Day-and-night cricket. Coloured clothing. Match fixing. Foreign coach. The 'doosra'. Last-ball victory. Nothing we saw in modern day cricket was not seen in the match of a 100 years ago... and it was a game like no other.
The drought and the landscape seemed to indicate a mid-Western location for the village. The crew shot near Bhuj and the language was a happy mix of central Indian dialects of Hindi.

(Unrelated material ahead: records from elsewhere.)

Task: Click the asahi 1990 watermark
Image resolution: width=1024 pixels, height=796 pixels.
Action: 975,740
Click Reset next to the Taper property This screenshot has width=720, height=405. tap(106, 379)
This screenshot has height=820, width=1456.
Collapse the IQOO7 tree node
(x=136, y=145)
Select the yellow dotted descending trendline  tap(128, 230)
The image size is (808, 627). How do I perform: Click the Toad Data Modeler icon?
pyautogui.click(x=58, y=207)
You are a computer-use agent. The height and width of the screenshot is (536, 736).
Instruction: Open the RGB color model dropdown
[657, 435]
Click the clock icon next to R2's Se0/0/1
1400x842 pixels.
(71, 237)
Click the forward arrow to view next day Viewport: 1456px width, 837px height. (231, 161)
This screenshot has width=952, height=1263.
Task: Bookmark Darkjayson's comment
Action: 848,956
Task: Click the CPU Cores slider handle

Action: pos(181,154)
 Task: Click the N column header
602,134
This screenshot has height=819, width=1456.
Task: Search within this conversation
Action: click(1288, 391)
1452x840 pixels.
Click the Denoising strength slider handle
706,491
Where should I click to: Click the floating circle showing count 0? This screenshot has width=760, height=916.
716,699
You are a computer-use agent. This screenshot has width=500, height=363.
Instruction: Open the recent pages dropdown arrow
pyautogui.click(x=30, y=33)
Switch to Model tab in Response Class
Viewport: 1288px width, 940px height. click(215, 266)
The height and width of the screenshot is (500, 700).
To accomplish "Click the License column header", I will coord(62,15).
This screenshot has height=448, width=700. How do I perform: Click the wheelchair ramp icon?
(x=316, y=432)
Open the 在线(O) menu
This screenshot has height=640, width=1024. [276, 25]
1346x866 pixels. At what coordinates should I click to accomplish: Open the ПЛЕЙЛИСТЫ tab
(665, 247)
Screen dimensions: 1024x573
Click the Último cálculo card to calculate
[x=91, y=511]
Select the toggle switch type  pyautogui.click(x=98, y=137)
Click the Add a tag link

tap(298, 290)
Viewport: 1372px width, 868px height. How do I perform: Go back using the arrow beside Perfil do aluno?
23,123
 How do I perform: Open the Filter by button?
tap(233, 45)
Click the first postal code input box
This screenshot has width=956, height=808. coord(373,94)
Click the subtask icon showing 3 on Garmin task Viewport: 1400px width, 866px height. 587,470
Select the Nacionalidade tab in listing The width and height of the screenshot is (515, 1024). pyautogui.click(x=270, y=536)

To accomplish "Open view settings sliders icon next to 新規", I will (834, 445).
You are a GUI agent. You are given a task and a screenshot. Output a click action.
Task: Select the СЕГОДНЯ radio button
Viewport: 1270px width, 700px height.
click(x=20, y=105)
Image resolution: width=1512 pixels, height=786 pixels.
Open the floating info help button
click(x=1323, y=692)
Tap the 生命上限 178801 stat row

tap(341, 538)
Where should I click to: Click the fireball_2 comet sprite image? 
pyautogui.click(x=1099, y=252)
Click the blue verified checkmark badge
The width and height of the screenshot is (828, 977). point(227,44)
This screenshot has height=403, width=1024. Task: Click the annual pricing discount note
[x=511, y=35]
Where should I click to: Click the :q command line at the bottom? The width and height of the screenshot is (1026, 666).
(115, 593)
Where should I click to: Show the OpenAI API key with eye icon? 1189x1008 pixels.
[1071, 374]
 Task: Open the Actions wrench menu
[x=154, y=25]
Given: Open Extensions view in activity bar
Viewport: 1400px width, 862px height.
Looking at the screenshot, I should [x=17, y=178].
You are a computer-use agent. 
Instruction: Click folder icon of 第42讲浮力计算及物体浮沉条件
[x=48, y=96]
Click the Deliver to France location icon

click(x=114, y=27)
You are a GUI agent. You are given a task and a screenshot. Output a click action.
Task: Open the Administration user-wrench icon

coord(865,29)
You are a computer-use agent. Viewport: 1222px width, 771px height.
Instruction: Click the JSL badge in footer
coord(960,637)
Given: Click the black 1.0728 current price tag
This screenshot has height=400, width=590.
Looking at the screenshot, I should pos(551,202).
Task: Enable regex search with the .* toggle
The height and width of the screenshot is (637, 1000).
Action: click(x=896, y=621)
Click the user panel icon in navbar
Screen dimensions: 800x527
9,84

Ramgarh: Kashiraam. Dhaulia. Imam sahab. Ahmed. Basanti. Mausi. Radha. Ramlal. Even without the main players, the village of Ramgarh gets populated and gets a life of its own. The ironsmith's shop. The village well, where the dead body of Ahmed arrives. The Thakur's house on a hillock. The famous water tank. The mango orchard. The talao. The Shiv mandir. The Holi maidan. We have been subjected to these set pieces so many times that if we are let off in the village, we can find our way around. And since the entire village was actually mapped and constructed, there is not a false step and no geographical inconsistencies either.
When Ahmed is offered a job in a beedi factory, Basanti mentions the two 'large cities' close by - Meerut and Moradabad. So, the badlands of Central UP is where Ramgarh has to be located. (But the shooting location was a place called Ramanagaram, about a hundred kms from Bangalore. Its landscape is now called "Sholay Rocks" and is a tourist attraction.)

Comments

Anonymous said…
It's on the tip of my tongue! Simi Garewal as the Maharani Sahiba of the Verma khaandaan who was also referred to as Sir Juda ki Naukrani! Gawd, now it's going to drive me crazy until it comes to me! Super post, Dipta...as usual!
Anonymous said…
Dipa, there is an actual Rampur about 10 minutes by train from Moradabad and a Ramgarh close to Ranchi. Imagine a Jharkhandi Jai, which is what is would've been (well, almost) had Shatrughan Sinha got the role as promised.